A considerable controversy erupted over the use of stem cells due to the fact that the source of these cells was from human embryos – so-called embryonic stem cells. However, a new class of stem cells has been developed that are derived from the use of ordinary tissue cells treated with a cocktail of specific initializing factors that transform these cells to stem cells, so-called induced pluripotent stem cells (iPS) that have been shown to exhibit the same capacity as embryo-derived cells.
The following is a description of a direct application that utilizes iPS in a very interesting and potentially useful way. Doctor K. Eggan and his colleagues from the Harvard Stem Cell Institute (HSCI) collected skin cells from two patients suffering from amyotrophic lateral sclerosis (ALS). ALS is a degenerative disease of the nerve cells in the brain and spinal cord that control voluntary muscle movement also known as Lou Gehrig's disease. These fibroblast cells were subsequently grown in culture and treated with the appropriate regulator genes to reprogram the cells to become iPS cells and thereby pluripotent in behavior. These iPS cells tend to clump into what is referred to as "embryoid bodies" and to these clumps were added retinoic acid and a compound that is known to accelerate cell division.
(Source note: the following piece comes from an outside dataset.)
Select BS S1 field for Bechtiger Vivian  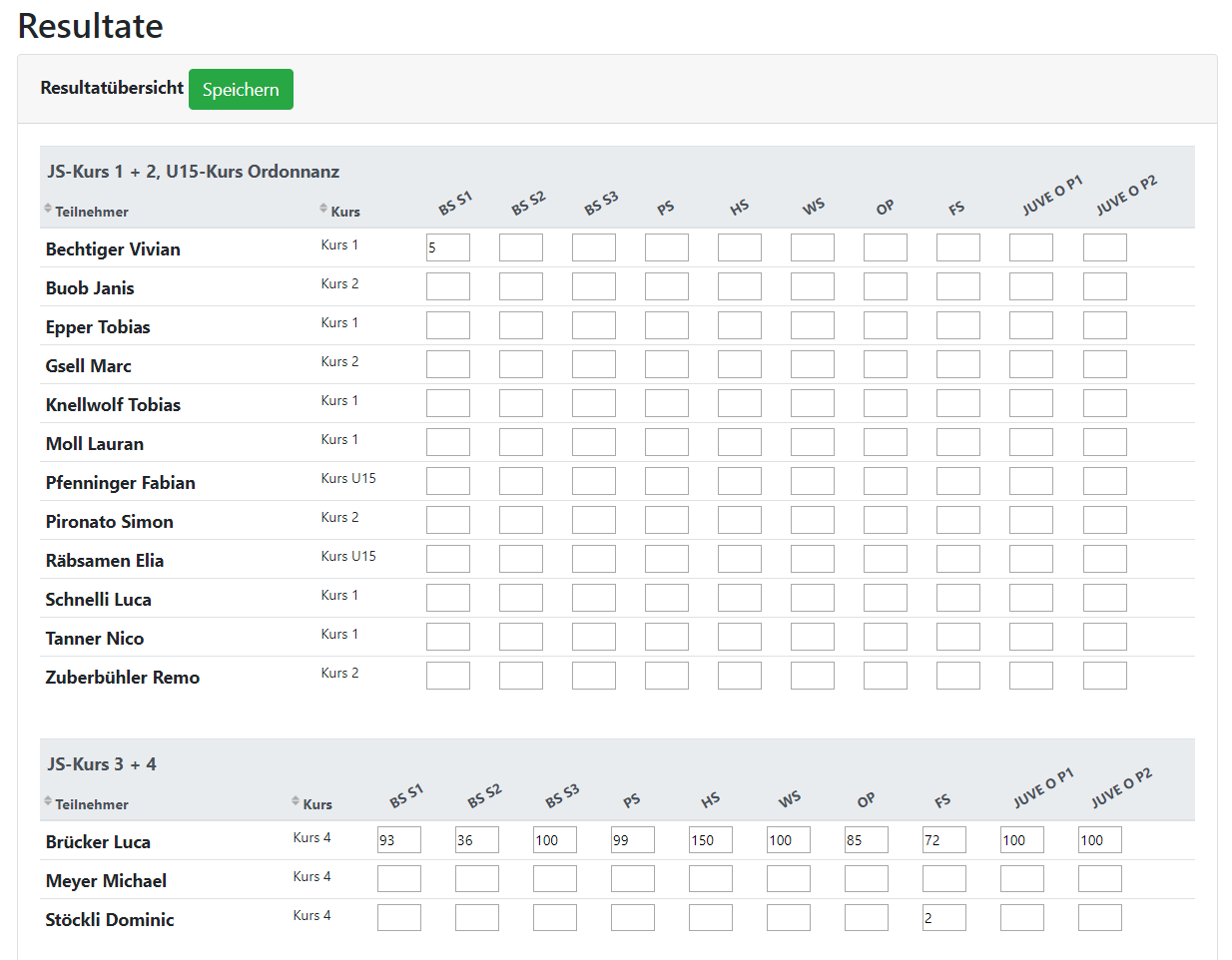point(448,247)
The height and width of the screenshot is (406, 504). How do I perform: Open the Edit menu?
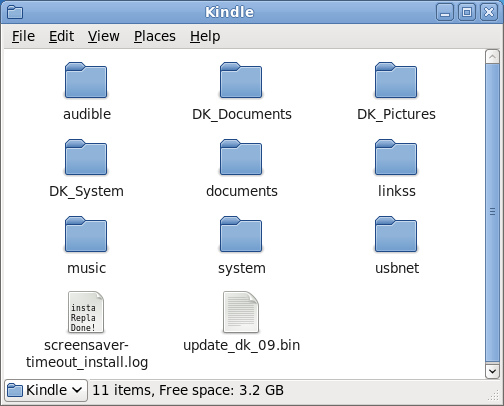[61, 36]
The result of the addition of these added factors was to successfully transform these embryoid bodies into motor neurons.
Since these newly derived nerve cells originated from patients with ALS, they retain all of the genetic properties and characteristics of the disease. This affords an excellent opportunity to test these cells with drugs that may have potential therapeutic value for ALS patients.
This approach as outlined above is referred to as "disease-in-a-dish" and is an expansion of the pioneering efforts of Doctor Yamanaka from Japan. It offers great promise in the study of such intractable diseases as ALS.